AFAR’s Very Own Eloise on What Makes a Great Hotel

Senior deputy editor and hotels expert Jennifer Flowers reflects on her childhood growing up in the Plaza Hotel and this year’s Stay List.

Writer as young girl standing in hotel hallway

Jennifer Flowers in the Plaza Hotel in 1987, with her brother Justin in the background.

Courtesy of Jennifer Flowers

Between 1984 and 1988, I was a real-life Eloise. My dad served as managing director of the Plaza Hotel in New York City. Like the heroine of the classic children’s book series by Kay Thompson, I lived on the property with my family. I absorbed the daily rhythm of life at this historic address while Yoko Ono, Barbara Walters, and Liberace passed through its halls. I’d shadow my friend Louise, the housekeeper who kept an eye on me, as she went from room to room, teaching me how to tuck bed corners while telling me stories about her home in Jamaica.

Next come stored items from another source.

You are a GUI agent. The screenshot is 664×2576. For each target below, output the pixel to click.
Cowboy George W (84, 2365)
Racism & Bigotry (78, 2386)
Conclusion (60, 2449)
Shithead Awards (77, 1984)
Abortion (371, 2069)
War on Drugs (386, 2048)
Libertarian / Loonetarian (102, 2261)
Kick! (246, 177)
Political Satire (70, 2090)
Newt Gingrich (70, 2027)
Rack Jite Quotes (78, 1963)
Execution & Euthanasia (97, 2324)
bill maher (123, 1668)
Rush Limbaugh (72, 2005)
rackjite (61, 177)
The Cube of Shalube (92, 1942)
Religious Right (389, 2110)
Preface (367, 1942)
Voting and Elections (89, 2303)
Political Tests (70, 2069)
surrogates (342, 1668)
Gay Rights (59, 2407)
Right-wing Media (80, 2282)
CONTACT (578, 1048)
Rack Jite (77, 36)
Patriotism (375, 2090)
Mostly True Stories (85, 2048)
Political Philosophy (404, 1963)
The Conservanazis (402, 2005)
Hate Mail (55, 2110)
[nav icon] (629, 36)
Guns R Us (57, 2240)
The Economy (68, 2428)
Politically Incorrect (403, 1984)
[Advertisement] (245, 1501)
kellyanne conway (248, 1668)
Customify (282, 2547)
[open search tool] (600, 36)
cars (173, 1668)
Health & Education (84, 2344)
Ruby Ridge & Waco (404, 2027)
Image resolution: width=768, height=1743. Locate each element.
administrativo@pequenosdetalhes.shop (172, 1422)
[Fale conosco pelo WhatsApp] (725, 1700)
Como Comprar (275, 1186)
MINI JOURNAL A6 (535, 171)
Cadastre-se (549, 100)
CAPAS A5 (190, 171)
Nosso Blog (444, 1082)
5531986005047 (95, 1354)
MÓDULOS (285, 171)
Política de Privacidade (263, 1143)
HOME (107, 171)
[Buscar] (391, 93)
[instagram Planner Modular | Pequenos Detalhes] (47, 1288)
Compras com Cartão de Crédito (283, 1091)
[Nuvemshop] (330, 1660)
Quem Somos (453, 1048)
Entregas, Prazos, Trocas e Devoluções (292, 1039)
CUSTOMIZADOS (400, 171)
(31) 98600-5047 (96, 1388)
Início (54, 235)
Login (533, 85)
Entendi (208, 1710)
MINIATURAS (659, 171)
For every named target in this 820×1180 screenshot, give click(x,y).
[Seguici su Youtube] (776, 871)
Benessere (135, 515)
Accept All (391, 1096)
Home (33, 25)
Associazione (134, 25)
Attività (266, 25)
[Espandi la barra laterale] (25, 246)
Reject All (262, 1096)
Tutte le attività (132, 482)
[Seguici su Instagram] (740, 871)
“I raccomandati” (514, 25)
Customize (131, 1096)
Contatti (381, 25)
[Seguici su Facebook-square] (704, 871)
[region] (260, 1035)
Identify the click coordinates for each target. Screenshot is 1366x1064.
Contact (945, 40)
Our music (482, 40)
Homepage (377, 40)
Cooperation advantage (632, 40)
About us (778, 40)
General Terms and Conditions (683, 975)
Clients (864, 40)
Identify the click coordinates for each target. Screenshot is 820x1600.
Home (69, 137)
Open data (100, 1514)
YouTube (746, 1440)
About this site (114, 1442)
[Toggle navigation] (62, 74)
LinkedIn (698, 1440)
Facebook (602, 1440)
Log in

One day, my mom, brother, and I were riding the elevator with the actor Anthony Perkins of Psycho fame. When we arrived on Perkins’s floor, my brother barked “Scat!,” eliciting a warm smile from the actor, giggles from me, and a look of horror from my mom.

Childhood antics aside, I saw guests get married, celebrate birthdays, and gossip over tea at the Plaza. (They also partied here. Though it was well before my time, Truman Capote hosted his famous Black and White Ball in the Grand Ballroom in 1966.)

I grew up understanding that at the best hotels, guests simply feel at home. And not by accident: The people behind the scenes create this feeling through extraordinary service and a passion for the place where they live and work. In landscapes more remote than Manhattan, the presence of a hotel can make it easier for travelers to visit a destination at all.

For these reasons and more, I’m so proud to publish our 2023 Stay List, AFAR’s yearly compendium of the world’s best new hotels. In it, we showcase properties that strive to tread lightly on the land by reducing energy use, waste, and water consumption. Others on the list foster cultural exchange between visitors and residents. And still others use biophilic design to connect us more deeply with nature.

I’m not Eloise anymore, but I still get a charge from that distinctive feeling of community only a very special hotel can create. I hope you do, too.

Jennifer Flowers is an award-winning journalist and the senior deputy editor of Afar.